UNICEF Somalia/2017/Coursin
© UNICEF Somalia/2017/Coursin
Former child abductee Aden (name changed) and his colleagues in a class at a UNICEF-supported rehabilitation center for child soldiers in Garowe,

Garowe, Puntland, Somalia, November 2017 - The number of children in Somalia recruited by armed groups reached over 1900 last year – double the number of 2015. The majority of them were recruited by the armed Al Shabaab group. However the children’s problems do not end even if they manage to escape from the group and they often encounter suspicion or hostility.

17-year-old Aden (not his real name) was among a group of children abducted or lured into the militant Al Shabaab group which, last year, attacked a coastal town in Puntland.

His uncle tricked him into joining the group by pretending they were going out to dinner but then taking him to an Al Shabaab military base.

“The militia men were masked. I was so scared. One of the fighters told me to calm down and feel relaxed. He told me, we are like your brothers and you are here to defend your country.”

Aden and several other boys were then trained on how to use a gun and a few days later, were told that they had to go with the Al-Shabaab fighters by boat to Puntland in north east Somalia where Al-Shabaab launched an attack.

Aden was instructed to carry food and water to the Al-Shabaab fighters. After a night of fighting some of the Al Shabab fighters escaped, while others, including the boys were captured. The Somali security forces overcame the militants, and among those captured was a group of 66 boys under the age of 18. 

UNICEF Somalia/2017/Coursin
© UNICEF Somalia/2017/Coursin
Students living at a UNICEF-supported rehabilitation center for child soldiers play football together during class break in Garowe, Somalia.

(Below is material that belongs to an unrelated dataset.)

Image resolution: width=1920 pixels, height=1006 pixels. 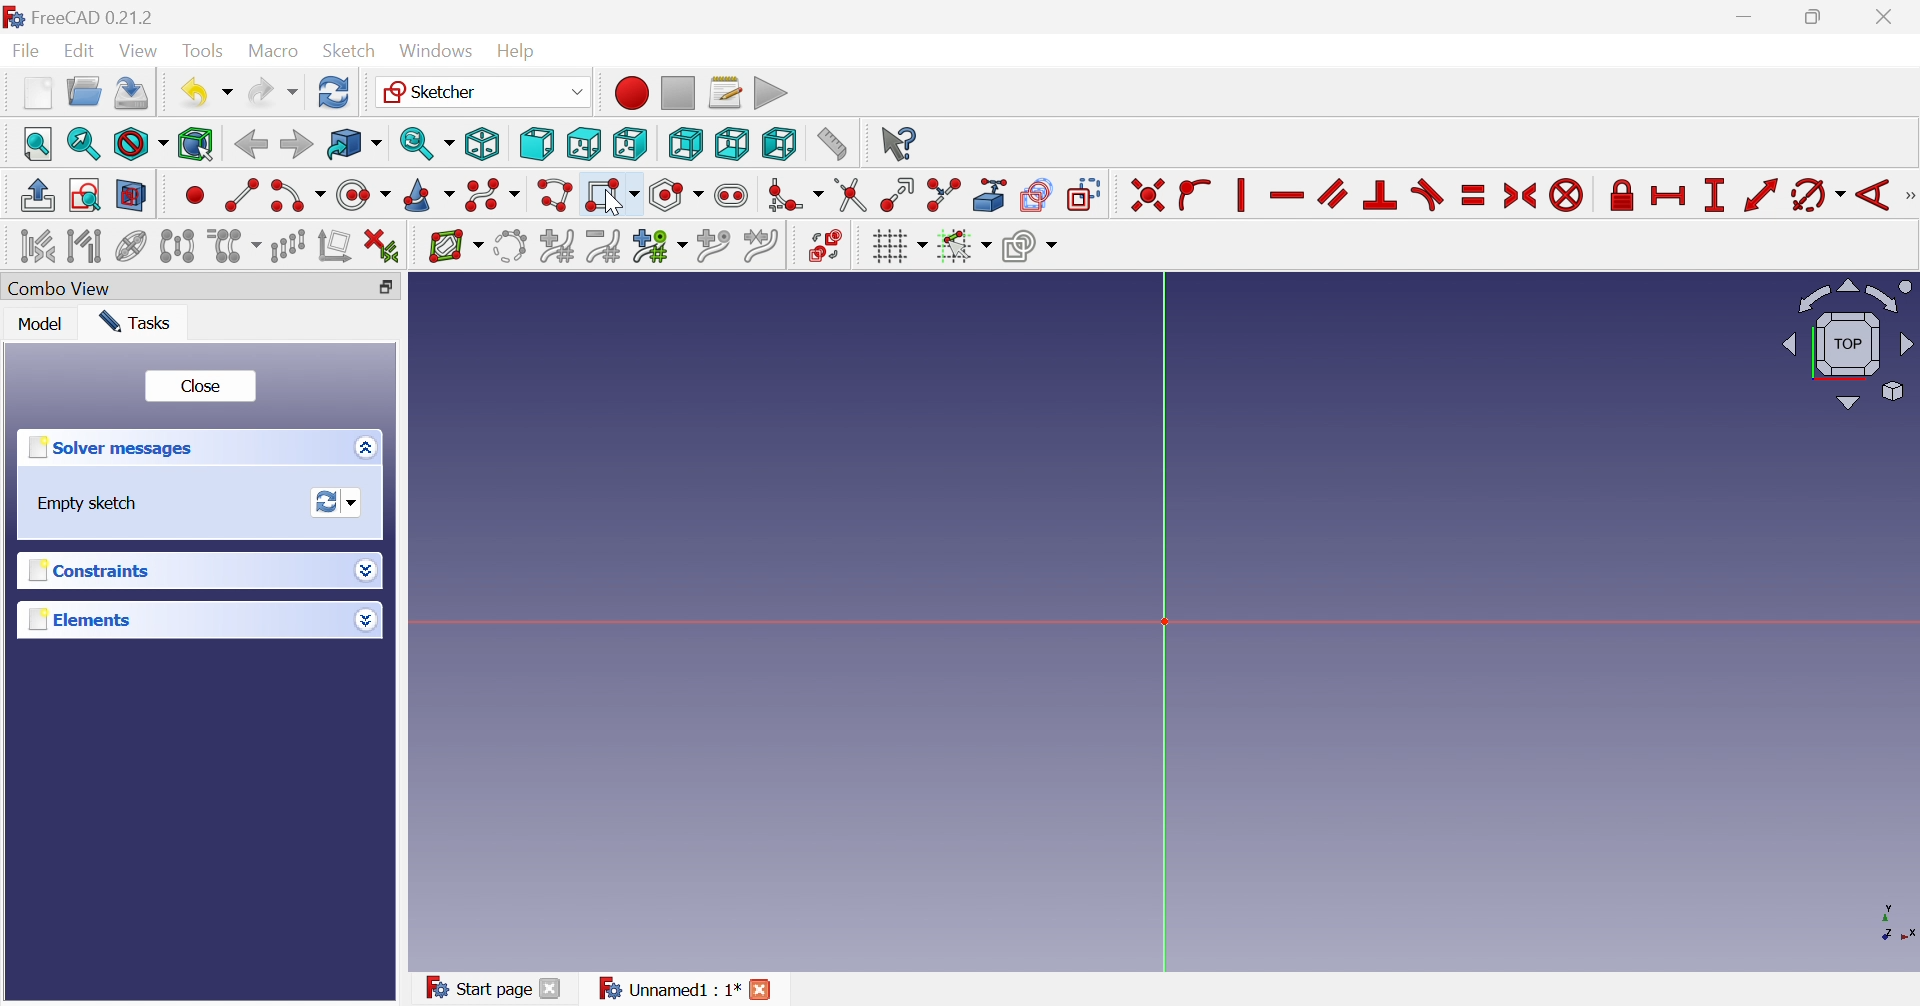 What do you see at coordinates (36, 247) in the screenshot?
I see `Select associated constraints` at bounding box center [36, 247].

The authorities allowed the boys under the age of 15 to be transferred to a UNICEF Centre in Mogadishu but Aden was among the 40 older boys sentenced to between 10 - 20 years imprisonment. Following intense advocacy from the UN and international community the boys were transferred to a new UNICEF supported rehabilitation centre in Garowe although their prison sentences remain and their legal status is unclear.

“I was so scared when I was taken to prison,” says Aden. “Now I am at the centre and I get food, shelter and an education and I also get to speak to my mother and father every day.”

Aden says that when he first spoke to his mother she could not speak and sobbed on the phone as she was so overwhelmed that her son was still alive.

At the centre, the boys are receiving psycho-social support in order to overcome their ordeal.

“At first, many of the boys, including Aden, did not talk much or interact,” says Mohamoud Ali Yusuf, UNICEF Child Protection Specialist in Puntland. “But they have readjusted and are interacting with each other. All of them are determined to study and return home.”

“I am safe here and I am learning so much,” says Aden. “But when I get home, I am going to study hard and then I want to become a business man and create opportunities for young people.”